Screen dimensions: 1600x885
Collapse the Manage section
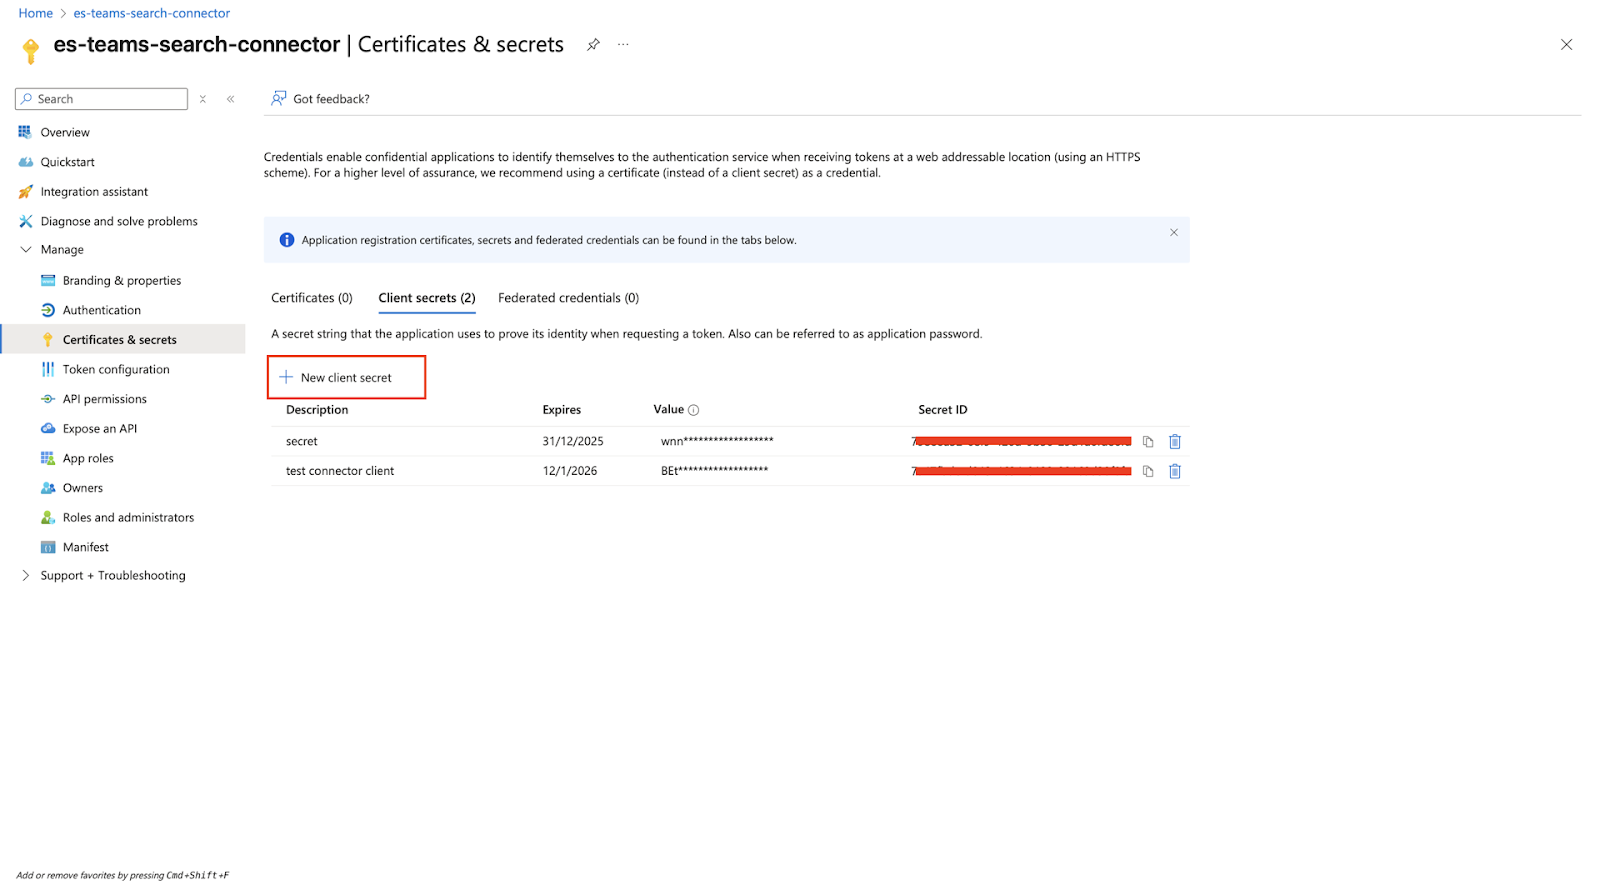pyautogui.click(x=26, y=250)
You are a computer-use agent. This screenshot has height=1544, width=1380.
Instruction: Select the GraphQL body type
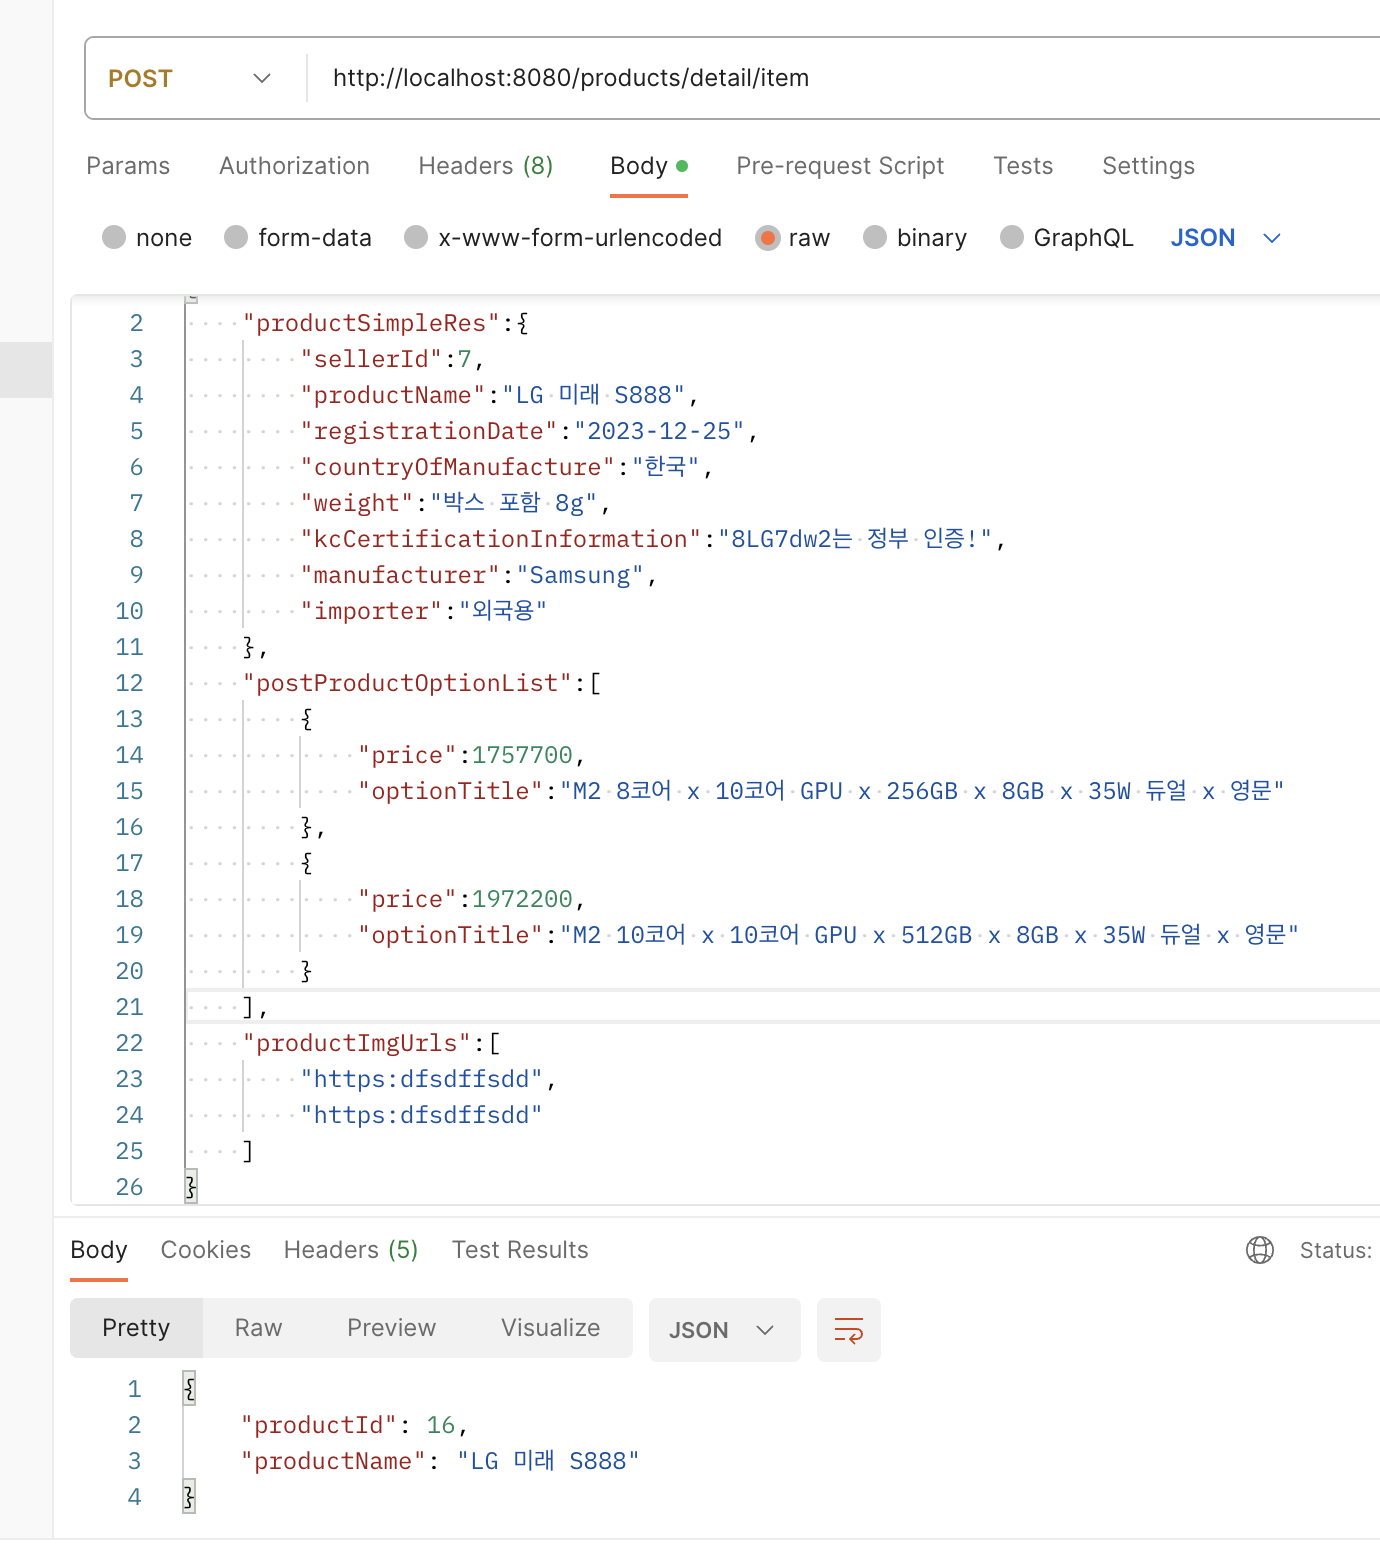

* * *

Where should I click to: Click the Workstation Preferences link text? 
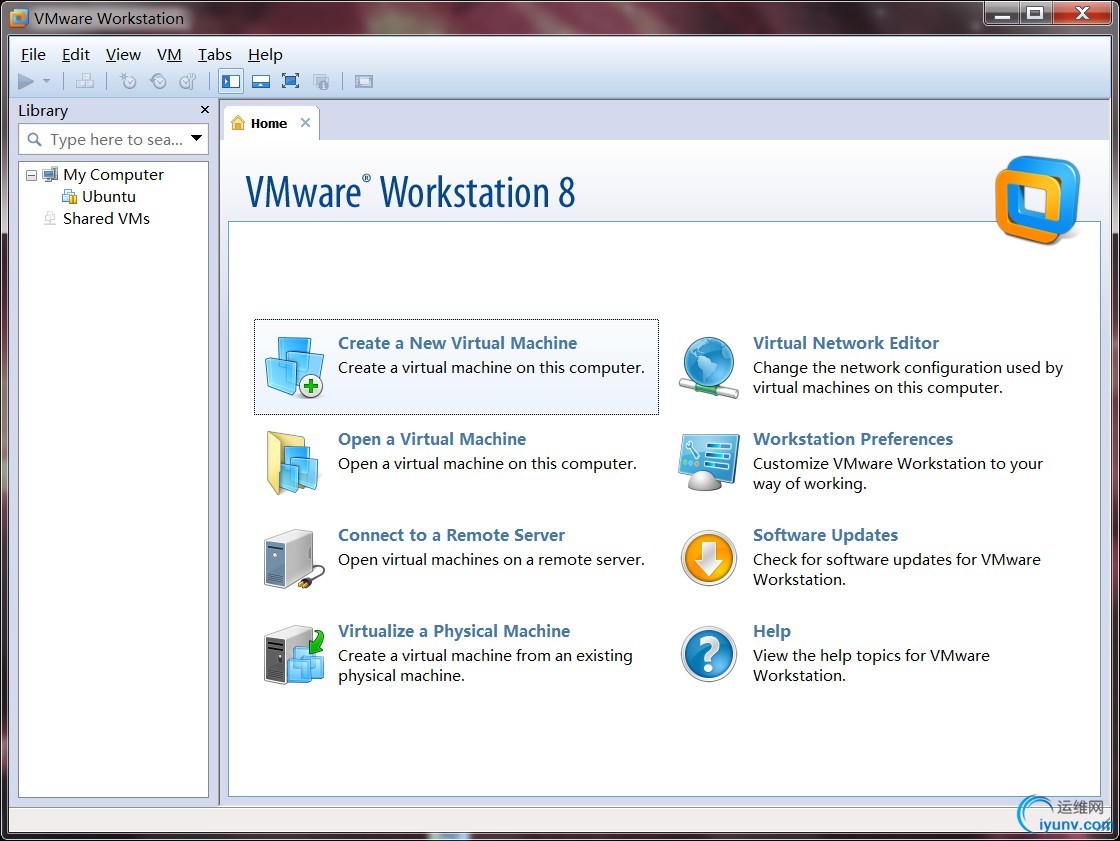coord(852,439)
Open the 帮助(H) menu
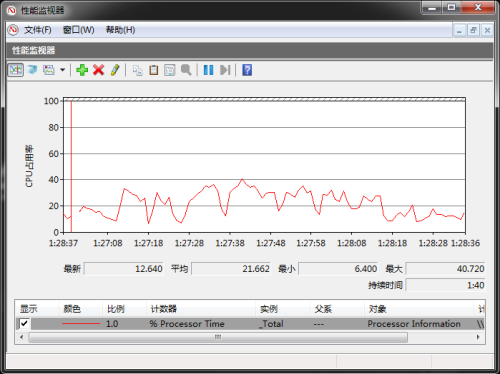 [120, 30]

Instruction:
Copy the data above word for word, starting with the line that contains "Screen dimensions: 1600x885" and going on through the line that contains "Instruction: Select the GraphQL body type", with both of those lines included. Leave out the pictures.

Exercise response:
Screen dimensions: 1600x885
Collapse the Manage section
pyautogui.click(x=26, y=250)
You are a computer-use agent. This screenshot has height=1544, width=1380.
Instruction: Select the GraphQL body type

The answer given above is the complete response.